Only 12 of the EU 27 countries will have achieved their respective targets set by the first Renewable Energy Directive in 2001 – they were Belgium, the Czech Republic, Denmark, Estonia, Germany, Hungary, Lithuania, the Netherlands, Portugal, Slovenia and Spain. The UK was described as an “also ran”.
William Gillett, head of the Renewable Energy unit within the Executive Agency for Competitiveness and Innovation at the European Commission, said: “2010 was momentous in the evolution of the renewable energy market in Europe, measures were adopted by Member States to implement the Renewable Energy Directive and the first results can now be seen, despite the difficult economic climate.
“Renewable energy in the EU has show a growth of +11.3% between 2009 and 2010. Even though factors such as a cold winter and a high level of rainfall have surely helped, this figure highlights the positive impacts of support policies and additional investments by market players.”
The report’s authors also calculate the European Union is ahead of the energy trajectory mapped out in the National Renewable Energy Action Plans (NREAPs).
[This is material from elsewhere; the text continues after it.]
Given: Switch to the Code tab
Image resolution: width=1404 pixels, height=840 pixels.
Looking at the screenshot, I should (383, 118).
Other key results, include:
* In 2010 the overall EU-27 renewable energy share accounts for 12.4% of overall gross final energy consumption, as against 11.5% in 2009, which amounts to a 0.9-point year-on-year increase compared to 2009.
* The 2009-2010 growth of the renewable energy share of overall gross final energy consumption is related to a bigger gross consumption of final energy from renewable sources: 145 Mtoe (against 131.6 Mtoe in 2009) for a gross final energy consumption of 1170.7 Mtoe (against 1146.3 Mtoe in
* From 2009 to 2010, gross consumption of final energy from renewable sources increased by 10.2% (+ 13.4 Mtoe), as against to a 2.1% increase (+ 24.4 Mtoe) of the overall gross final energy consumption.
* Contributions to the renewable energy growth can be found in the increase in final consumption of solid biomass for heating due to a long winter, but also the increase of renewable electricity technologies (hydropower, electricity from biomass, wind power and solar power (mainly PV).
EU countries must produce an extra hundred Mtoe of final energy from renewable sources to achieve the 2020 target of 20% of renewable energies in the EU-27 final energy gross consumption, which equates to an extra annual average of 10 Mtoe of final energy from renewable sources.